Extrait du texte
-=-=-=-=-

La crise contre la démocratie et la liberté d’expression

Déjà cet été, le Saint Synode de l’Église orthodoxe grecque avait jugé «un tel spectacle en contradiction avec la longue tradition de l’Église et de la patrie », tout en invitant le peuple grec à le condamner. Heureusement, il n’y a pas d’affaire comme celle des Pussy Riots en Grèce et personne dans l’ère post-dictature n’a jamais été emprisonné pour des actions anti-gouvernementales, du moins officiellement et sans aucune autre charge. Cependant, même selon les normes d’un pays européen comme la Grèce, ce fait n’est pas sans précédent. Que ce soit pour des questions politiques, comme la construction d’une mosquée à Athènes, ou la mention des croyances religieuses sur les cartes d’identité (ce qui fut le cas en Grèce jusqu’en 2000), ou pour des raisons culturelles – un film, une œuvre d’art ou un événement artistique -, des fanatiques, membres d’organisations fondamentalistes, religieuses délaissent leurs pratiques religieuses et lieux de culte pour une "chasse aux sorcières" impitoyable.

Finalement, c’est quoi Corpus Christi et pourquoi de telles réactions? Selon le directeur, Laertes Vassiliou, la pièce est la reconstruction de l’histoire la plus célèbre et controversée de l’Homme, sans identification ou référence à des personnalités de la Bible. Elle raconte l’histoire de treize jeunes gens, de l’adolescence à l’âge adulte, dans une société vacillant entre des valeurs et des idéaux perdus, à un moment où nous nous efforçons plus que jamais à filtrer ce qui nous est « servi » comme la vérité et l’histoire officiels. Par conséquent, dans une ère de « crise économique », la représentation donne une occasion de juger et de comparer les valeurs que nous souhaitons servir.

-=-=-=-=-

Entrées fournies

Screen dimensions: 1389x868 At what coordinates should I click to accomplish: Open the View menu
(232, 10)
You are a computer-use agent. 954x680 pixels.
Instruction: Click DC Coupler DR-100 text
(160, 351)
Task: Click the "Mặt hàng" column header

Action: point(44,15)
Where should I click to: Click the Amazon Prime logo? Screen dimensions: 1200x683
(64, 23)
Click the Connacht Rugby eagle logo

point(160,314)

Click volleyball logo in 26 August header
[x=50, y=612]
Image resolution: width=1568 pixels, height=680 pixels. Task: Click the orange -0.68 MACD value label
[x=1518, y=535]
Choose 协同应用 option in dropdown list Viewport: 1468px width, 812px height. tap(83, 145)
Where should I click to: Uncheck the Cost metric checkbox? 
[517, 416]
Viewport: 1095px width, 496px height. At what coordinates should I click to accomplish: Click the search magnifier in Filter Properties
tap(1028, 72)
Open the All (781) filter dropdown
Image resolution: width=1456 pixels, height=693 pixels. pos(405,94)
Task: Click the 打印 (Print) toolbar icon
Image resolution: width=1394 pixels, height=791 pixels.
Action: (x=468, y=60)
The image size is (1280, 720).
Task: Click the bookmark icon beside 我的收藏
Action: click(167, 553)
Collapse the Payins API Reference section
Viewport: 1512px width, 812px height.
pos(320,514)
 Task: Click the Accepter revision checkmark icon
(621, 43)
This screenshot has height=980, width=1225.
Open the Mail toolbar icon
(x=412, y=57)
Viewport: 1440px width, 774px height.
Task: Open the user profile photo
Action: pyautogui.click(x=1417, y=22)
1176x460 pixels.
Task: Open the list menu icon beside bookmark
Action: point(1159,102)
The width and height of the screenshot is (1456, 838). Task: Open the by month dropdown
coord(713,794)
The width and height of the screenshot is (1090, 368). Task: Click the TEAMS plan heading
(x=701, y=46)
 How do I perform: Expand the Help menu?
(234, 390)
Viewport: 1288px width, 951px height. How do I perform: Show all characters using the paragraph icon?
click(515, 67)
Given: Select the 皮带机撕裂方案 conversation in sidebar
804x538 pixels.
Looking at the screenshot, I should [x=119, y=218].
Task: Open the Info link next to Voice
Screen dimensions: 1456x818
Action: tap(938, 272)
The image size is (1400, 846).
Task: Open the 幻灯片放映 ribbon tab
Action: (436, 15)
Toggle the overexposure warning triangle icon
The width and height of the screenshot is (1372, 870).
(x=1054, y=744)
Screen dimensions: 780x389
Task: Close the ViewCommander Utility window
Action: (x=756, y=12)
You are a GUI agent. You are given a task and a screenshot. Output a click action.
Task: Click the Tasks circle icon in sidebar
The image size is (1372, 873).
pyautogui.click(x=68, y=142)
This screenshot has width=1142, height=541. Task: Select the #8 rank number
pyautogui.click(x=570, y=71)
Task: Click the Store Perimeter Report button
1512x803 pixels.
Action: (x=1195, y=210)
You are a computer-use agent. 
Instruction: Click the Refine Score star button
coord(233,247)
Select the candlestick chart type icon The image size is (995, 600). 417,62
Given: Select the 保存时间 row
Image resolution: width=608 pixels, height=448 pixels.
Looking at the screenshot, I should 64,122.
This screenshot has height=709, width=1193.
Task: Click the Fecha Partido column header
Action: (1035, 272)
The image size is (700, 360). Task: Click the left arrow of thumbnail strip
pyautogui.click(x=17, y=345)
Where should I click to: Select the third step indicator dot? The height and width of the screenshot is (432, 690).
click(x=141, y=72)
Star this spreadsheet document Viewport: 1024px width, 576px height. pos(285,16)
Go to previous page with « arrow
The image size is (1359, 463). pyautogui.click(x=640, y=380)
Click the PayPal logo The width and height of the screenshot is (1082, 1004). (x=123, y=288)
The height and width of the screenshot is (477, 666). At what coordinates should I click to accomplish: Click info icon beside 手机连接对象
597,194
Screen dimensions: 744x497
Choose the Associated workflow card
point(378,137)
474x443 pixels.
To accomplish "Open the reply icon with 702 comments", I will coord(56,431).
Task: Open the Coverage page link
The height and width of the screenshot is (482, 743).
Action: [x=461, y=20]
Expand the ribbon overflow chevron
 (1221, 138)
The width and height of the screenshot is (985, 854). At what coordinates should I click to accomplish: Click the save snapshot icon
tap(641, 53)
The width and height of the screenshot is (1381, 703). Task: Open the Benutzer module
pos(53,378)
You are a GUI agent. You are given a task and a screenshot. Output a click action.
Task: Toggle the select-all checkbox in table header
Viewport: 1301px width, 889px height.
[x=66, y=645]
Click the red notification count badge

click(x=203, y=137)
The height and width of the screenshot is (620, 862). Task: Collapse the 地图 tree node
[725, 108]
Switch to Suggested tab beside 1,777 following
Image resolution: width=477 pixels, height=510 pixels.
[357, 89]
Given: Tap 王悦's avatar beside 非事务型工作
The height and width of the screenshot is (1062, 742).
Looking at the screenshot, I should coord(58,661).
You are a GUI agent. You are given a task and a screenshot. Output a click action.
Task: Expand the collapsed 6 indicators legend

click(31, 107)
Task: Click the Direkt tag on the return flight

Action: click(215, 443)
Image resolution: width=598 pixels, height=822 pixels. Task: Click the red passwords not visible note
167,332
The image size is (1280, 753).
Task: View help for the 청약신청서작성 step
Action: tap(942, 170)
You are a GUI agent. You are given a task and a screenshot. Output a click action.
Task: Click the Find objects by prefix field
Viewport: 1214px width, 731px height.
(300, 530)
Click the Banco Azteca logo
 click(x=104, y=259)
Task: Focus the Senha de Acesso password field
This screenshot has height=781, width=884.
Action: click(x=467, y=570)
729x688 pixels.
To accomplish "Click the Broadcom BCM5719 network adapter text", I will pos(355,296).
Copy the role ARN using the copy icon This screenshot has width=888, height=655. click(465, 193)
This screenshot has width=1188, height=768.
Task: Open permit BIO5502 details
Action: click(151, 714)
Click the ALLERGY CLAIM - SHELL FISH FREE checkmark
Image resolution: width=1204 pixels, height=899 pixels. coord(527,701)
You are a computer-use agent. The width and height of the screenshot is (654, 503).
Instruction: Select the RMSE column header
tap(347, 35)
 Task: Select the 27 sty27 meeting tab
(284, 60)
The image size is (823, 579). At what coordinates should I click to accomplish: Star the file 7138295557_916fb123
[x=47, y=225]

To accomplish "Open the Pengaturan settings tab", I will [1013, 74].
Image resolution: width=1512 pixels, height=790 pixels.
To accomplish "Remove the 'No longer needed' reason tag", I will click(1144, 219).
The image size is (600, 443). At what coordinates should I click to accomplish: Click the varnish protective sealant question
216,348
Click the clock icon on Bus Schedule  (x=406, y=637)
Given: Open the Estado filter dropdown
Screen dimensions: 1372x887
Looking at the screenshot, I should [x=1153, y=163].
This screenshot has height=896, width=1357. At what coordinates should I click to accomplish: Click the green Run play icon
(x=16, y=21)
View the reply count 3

-=-=-=-=-

À produire
Reproduisez le passage de l'extrait sur la pièce Corpus Christi, de « Finalement, c’est quoi » à « nous souhaitons servir. ». Les entrées ne sont pas nécessaires.

Solution complète
Finalement, c’est quoi Corpus Christi et pourquoi de telles réactions? Selon le directeur, Laertes Vassiliou, la pièce est la reconstruction de l’histoire la plus célèbre et controversée de l’Homme, sans identification ou référence à des personnalités de la Bible. Elle raconte l’histoire de treize jeunes gens, de l’adolescence à l’âge adulte, dans une société vacillant entre des valeurs et des idéaux perdus, à un moment où nous nous efforçons plus que jamais à filtrer ce qui nous est « servi » comme la vérité et l’histoire officiels. Par conséquent, dans une ère de « crise économique », la représentation donne une occasion de juger et de comparer les valeurs que nous souhaitons servir.